Forum / Family Stress

Home challenges right now

FreeWood933
FreeWood933G
May 23

Hi everyone,

I've been dealing with some really tough stuff at home lately, and I need some adivce on how to protect my siblings and myself. My dad was abusive towards my mom when he left, and after that, my uncle moved in with us.

A few weeks back, I had an argument with my mom because she said something mean to my little brother who gets really upset easily-like he's just such a sweet kid, always calm and listens well. After our fight, my brother started crying because of what she said, telling her he wanted to end his life. She called him a bad child and told him to leave the house-he's under 16.

I couldn't take it anymore, so I yelled at her, but then my uncle hit me on the head after my mom grabbed my wrists and encouraged him to continue because of their age difference and reliion. He didn't really hurt me though. Later we all calmed down, and I even apologized to my uncle, but he hasn't spoken to me since.

My mom acts normal around me now, but she's been doing things that are just weird-I think she spends too much time with him in her room. They talk a lot at night, and there's always bottles of alcohol and smoke smells around.

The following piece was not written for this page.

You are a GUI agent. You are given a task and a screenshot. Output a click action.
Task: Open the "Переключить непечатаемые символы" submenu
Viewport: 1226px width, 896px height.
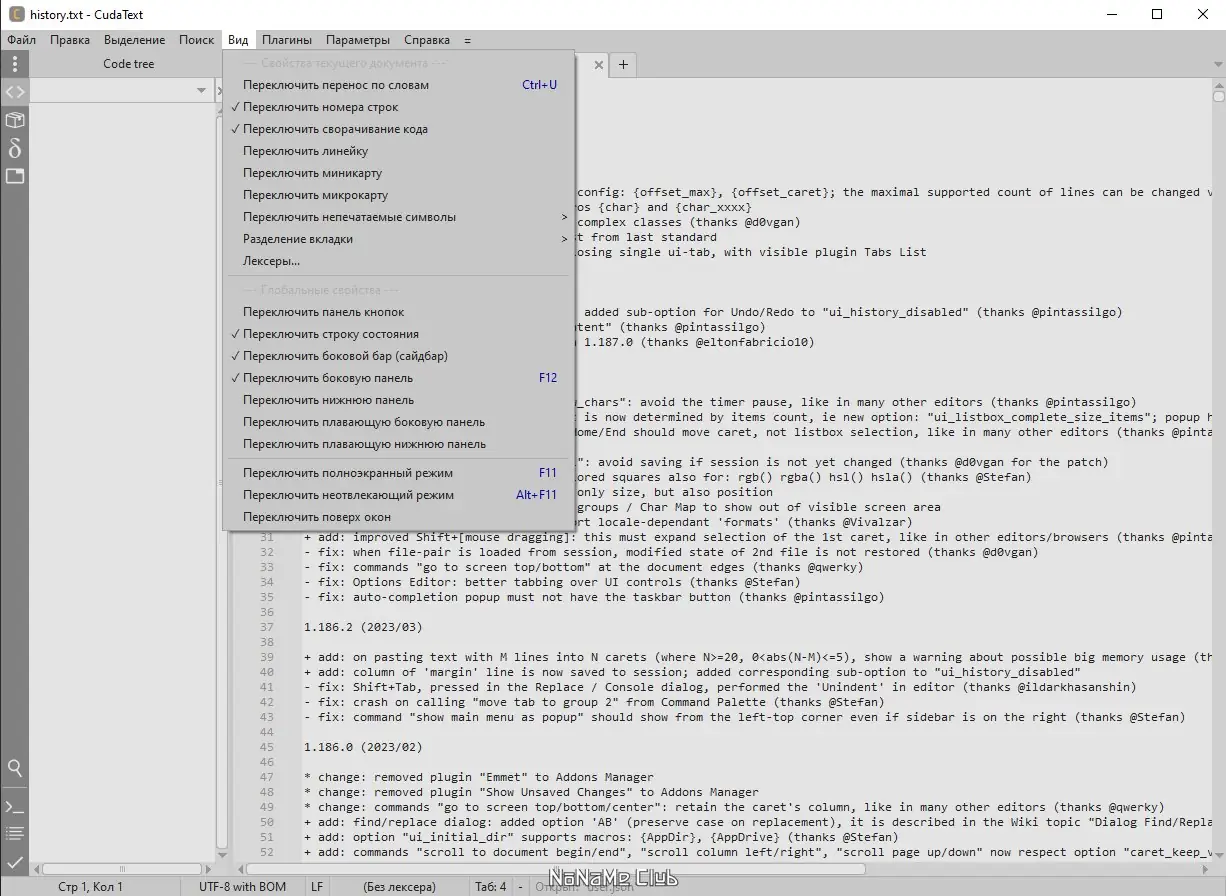(x=350, y=216)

Lately, my uncle has been acting strange; he said something to my mom about being scared to talk to me because I might say something back. My sister also told me that he touched her inappropriately recently, which happened when she was a kid too. When I brought this up with my mom, she said it was just "playing," but how can playing make someone feel so afraid of men and terrified about sleeping?

I'm really unsure if I should talk to him or not. My mom thinks I need to reach out to older people first. She keeps using religion as an excuse, but honestly, I don't know what's right anymore. It all feels overwhelming, and I've lost my joy in life because of it.

Does anyone have any advice on how to stay safe and deal with this situation? Thanks for reading!

Sign in to subscribe👁 0 · 💬 2 replies

2 Replies

AnonymousG
Jun 9

just wanted to say hey and thanks for the love - you know how it is, i mean sometimes a little kindness goes such a long way honestly

AnonymousG
3d

I think maybe you need to decide whether getting the police and a social worker involved is what you want, or if moving somewhere safer could work. Maybe reaching out to a charity that deals with domestic abuse or one like NSPCC, which helps children dealing with sexual abuse or violence, might be an option.

They can help if you talk to them. You could also try contacting friends, relaatives, and neighbors who might support you. But I think it would be better to approach everyone mentioned at first because things could get complicated otherwise. And making sure they understand the protection level needed is important too.

Thinking about self-defense as an optoin might be heplful, but it would put you at risk.If you feel seriously threatened by everyone around you and fear for your safety, you should probably tell the police right away. I did this before, but the situation was passed back to my family because they didn't take it seriously-only my parents' words mattered.

If all of you-whether children or adult children-say similar things, there might be a better chance of being heard. Keeping track of when and how much violence happens each time is really important too. If you have bruises or injuries, talking to your doctor about them can also help with the situation.

The laws have changed recently, so those who are supposed to help you might now be more willing to assist you in some way.